音楽データを読み込んだ後は、上部メニューのボタン「トラック分析」をクリックすると、読み込んだ音楽データの音量などがどのような設定になっているか解析を開始して表示されます。

音楽ファイルを分析した結果、上図のように音量は 71.8dB であることがわかります。
最近の CD の音量は 96dB であることが多いため、この音楽ファイルは同じボリュームでも聞き取りづらいことを示しています。
この音楽ファイルの音量を上げるために、画面内の「目標 標準 音量」に変更したい音量を入力します。
一般的な CD の音量に合わせて 96dB にする場合は、下図のように 96dB を入力して、上部メニューのボタン「トラックゲイン」をクリックします。

ボタン「トラックゲイン」をクリックすると、MP3Gain に読み込んでいた音楽データすべてが 96dB に設定されます。
注意点として、「目標 標準 音量」に入力する値が高すぎると聴力機能に支障をきたすため、値は 100 未満にするのが望ましいです。

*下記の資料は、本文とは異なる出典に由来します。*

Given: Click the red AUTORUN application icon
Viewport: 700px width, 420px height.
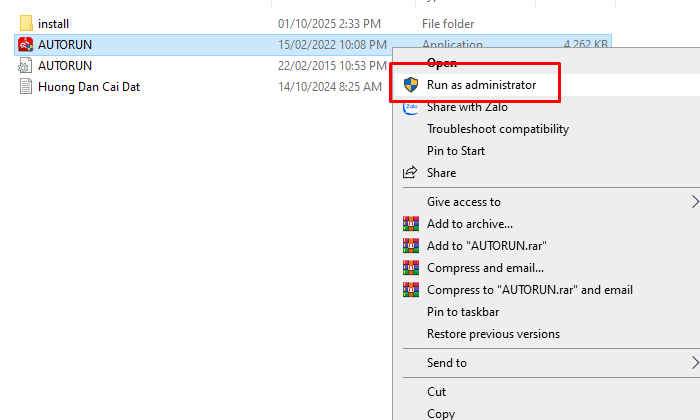Looking at the screenshot, I should 26,44.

5.iPhone の音量の自動調整と個別設定が効かない場合の対応方法
iPhone や iPod など音楽ファイルを再生する端末には、ゲインが異なる曲でも音量を一定に保つように自動的に調整したり、機器に取り込む際に一曲ずつ個別に音量を設定する機能があります。
この機能を利用すると、MP3Gain でゲインを変更しなくても音楽ファイルを入手した状態のままで音量の調整を行うことができます。
iPod では「設定 → 再生 → 音量の自動調整(サウンドチェック)」を選択してオンにすると、iPod の再生時に音量調整しなくても自動的に音量を一定に合わせて再生してくれます。
もし iPod で音楽再生時に音量が一定にならない場合は、iTunes で音楽を同期する際に設定画面で音量の自動調整をオンにすると良いでしょう。
6.まとめ
音楽ファイルの音量がバラバラで困っている場合、MP3Gain は非常に便利なツールです。
音質を劣化させることなく、複数のファイルを一括で処理できるため、再生時の音量差によるストレスを大幅に軽減できます。
スマホや iPod の自動調整機能もありますが、確実に音量を統一したい場合は、MP3Gain を使ってゲインを調整する方法が効果的です。手間は多少かかりますが、快適な音楽ライフのために試してみる価値は十分にあります。